Einmal für ein paar Wochen nach Spanien vielleicht, die eingerosteten Sprachkenntnisse wieder richtig auf Vordermann bringen, das hätte mir gefallen können.

Der Verlust meines alten Mädchens schmerzte auch gewaltig, ich wollte das vorerst nicht wieder erleben und da mein Herz nun mal den Hundesenioren gehört, kam ein junger Hund (bei dem es bis zum Abschied etwas länger gewesen wäre) nicht in Frage. Also wollte ich ein bisschen pausieren und beschloss, die noch ungeöffneten Hundefutterpackungen und Leckerchen, die meine Lisa hinterlassen hatte, im Tierheim abzugeben.

Auf dem Weg dorthin kam ich dann doch ins Grübeln. „Sollte ich nicht vielleicht doch nach einem Hund schauen?“ Ich kam mit mir überein, dass ich erstmal nicht nach einem Hund schauen wollte. Meine Lisa war gerade erst eine Woche tot, das würde sie, die ihr Zuhause nach dem Tod ihres Mitbewohners Rex nicht mehr teilen wollte, sicherlich nicht gutheißen.

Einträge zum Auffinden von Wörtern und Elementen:
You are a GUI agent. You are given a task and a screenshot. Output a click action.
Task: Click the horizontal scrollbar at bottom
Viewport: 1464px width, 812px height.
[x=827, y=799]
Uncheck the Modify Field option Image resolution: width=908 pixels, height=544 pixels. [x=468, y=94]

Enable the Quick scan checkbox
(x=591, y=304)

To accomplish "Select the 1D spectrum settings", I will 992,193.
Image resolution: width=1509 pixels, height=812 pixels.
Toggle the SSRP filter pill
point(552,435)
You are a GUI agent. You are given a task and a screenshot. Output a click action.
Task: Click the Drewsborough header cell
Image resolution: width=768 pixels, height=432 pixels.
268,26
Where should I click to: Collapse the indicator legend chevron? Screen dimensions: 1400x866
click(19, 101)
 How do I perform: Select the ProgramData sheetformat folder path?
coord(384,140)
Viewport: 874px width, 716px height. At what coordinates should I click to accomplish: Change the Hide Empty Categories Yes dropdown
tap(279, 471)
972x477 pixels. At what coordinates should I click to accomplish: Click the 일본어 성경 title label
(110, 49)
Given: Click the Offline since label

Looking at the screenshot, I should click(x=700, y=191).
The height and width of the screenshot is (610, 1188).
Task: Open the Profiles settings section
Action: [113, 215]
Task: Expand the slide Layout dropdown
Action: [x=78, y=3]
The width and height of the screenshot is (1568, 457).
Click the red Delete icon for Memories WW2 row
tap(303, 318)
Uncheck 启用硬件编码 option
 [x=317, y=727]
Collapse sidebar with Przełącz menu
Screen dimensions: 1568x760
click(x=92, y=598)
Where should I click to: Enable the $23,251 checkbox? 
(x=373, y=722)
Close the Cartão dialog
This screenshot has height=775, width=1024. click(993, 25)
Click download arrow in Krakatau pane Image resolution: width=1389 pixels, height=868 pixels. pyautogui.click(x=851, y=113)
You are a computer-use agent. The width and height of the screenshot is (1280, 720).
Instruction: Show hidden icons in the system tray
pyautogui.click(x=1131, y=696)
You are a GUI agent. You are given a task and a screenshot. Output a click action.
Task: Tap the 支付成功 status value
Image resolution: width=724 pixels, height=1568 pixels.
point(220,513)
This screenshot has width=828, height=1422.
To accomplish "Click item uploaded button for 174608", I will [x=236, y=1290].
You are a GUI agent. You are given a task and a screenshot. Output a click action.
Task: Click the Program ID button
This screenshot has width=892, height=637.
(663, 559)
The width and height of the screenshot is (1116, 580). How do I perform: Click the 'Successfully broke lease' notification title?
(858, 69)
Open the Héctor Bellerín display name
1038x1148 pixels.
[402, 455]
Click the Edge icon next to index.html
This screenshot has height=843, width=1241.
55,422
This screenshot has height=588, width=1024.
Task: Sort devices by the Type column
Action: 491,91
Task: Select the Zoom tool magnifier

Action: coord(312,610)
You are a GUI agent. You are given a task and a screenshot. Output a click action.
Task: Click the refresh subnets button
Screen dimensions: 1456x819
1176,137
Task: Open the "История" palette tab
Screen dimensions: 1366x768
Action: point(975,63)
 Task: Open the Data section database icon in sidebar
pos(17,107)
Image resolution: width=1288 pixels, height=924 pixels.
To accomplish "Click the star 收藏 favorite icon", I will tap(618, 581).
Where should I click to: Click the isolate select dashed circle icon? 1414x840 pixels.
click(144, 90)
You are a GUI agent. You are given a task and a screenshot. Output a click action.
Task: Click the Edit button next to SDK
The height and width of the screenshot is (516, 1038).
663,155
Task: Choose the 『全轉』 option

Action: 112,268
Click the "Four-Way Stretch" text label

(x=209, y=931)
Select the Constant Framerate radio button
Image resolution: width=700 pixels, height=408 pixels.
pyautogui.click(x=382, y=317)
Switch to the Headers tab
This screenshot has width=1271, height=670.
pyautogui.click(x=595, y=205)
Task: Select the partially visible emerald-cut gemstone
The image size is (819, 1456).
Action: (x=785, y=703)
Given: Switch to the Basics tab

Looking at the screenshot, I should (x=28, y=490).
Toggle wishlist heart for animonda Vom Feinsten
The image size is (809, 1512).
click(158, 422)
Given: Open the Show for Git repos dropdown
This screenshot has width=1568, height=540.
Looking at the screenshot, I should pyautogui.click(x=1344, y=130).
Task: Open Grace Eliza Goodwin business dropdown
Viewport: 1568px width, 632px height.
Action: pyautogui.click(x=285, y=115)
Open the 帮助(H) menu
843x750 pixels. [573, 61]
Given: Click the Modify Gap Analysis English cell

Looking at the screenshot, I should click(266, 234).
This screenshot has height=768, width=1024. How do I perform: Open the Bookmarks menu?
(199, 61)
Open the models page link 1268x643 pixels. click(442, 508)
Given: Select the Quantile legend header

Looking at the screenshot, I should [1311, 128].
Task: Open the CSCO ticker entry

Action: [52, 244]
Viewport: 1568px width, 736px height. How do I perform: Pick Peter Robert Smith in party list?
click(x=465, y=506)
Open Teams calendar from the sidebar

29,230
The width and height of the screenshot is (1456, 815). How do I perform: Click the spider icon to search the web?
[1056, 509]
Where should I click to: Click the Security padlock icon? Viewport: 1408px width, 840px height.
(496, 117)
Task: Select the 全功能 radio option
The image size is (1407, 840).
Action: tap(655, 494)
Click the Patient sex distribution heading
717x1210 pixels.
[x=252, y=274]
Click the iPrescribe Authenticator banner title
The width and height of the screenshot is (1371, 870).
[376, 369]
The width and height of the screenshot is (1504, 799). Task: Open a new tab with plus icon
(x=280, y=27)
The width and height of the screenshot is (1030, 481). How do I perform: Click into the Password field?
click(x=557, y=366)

- **ZU ERLEDIGENDE AUFGABEN**
A. Wie lange war Lisa laut dem Textauszug tot, als die erzählende Person auf dem Weg zum Tierheim ins Grübeln kam?
B. Schreiben Sie aus dem Textauszug den Abschnitt ab, der mit „Der Verlust meines“ beginnt und mit „im Tierheim abzugeben.“ endet.
C. Nennen Sie alle Eigennamen, die im Textauszug vorkommen.

- **DIE LÖSUNGEN**
A. Gerade erst eine Woche.

B.
Der Verlust meines alten Mädchens schmerzte auch gewaltig, ich wollte das vorerst nicht wieder erleben und da mein Herz nun mal den Hundesenioren gehört, kam ein junger Hund (bei dem es bis zum Abschied etwas länger gewesen wäre) nicht in Frage. Also wollte ich ein bisschen pausieren und beschloss, die noch ungeöffneten Hundefutterpackungen und Leckerchen, die meine Lisa hinterlassen hatte, im Tierheim abzugeben.

C. Spanien, Lisa, Rex